Smoking
Smoking
Everyday 3,000 children start smoking, most of them between the ages of 10 and 18. These kids account for 90 percent of all new smokers. In fact, almost 90 percent of all smokers said that they first tried smoking when they were teenagers. These statistics show that teenagers are more venerable to smoking than any other age group. And that is because they are influenced by the environment around them whether it's because their parents or friends smoke, or because they think it makes them look older and more mature. Smoking actually does make a person seem older, that if yellow teeth and wrinkles is the look you want. Smoking wastes the consumer's money, shortens his life by approximately 14 years, and kills people in the United States more than AIDS, alcohol, drug abuse, car crashes, and fires combined. Therefore, smoking should be made illegal; for it's the number one cause of death in the United States.

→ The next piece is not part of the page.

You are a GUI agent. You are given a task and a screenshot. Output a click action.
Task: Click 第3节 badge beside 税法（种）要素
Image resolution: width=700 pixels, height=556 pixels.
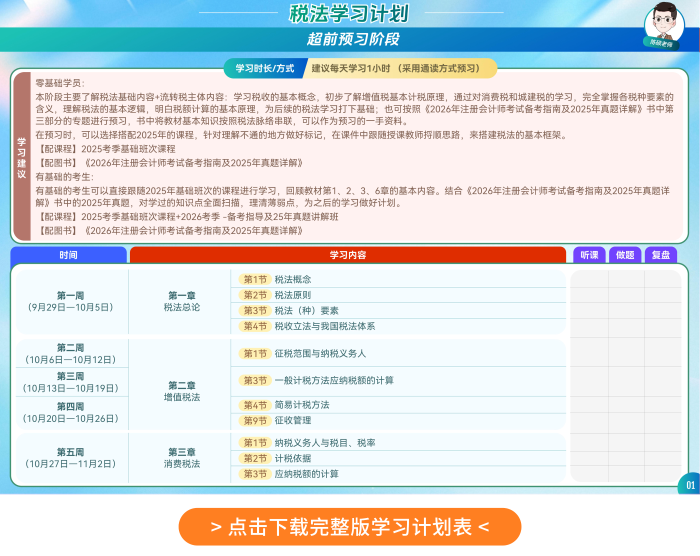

Although some people say that smoking helps them get rid of their stresses and pressures because of economic and personal problems, it actually enlarges their economic problem more and more. An average smoker spends an estimated average of $83,400 through a life time of smoking. All that money, which could be considered as burned, could have been saved for that smoker's child college fund. And if the child doesn't need a college fund, the money could've been donated to other people who need it. Smoking doesn't only affect the smoker, but it affects the whole community. A pack that costs a person $3.45 is estimated to cost the nation $7.18 per pack which is near to double its original cost. Overall, the economic cost of smoking equaled about $3,391 per smoker per year. That's $157 billion per year in the US mostly for medical treatments from lung cancer to emphysema, and whatever
you do you can't escape from the hazards of smoking whether it is medically or economically. Therefore, smoking is a waste of money.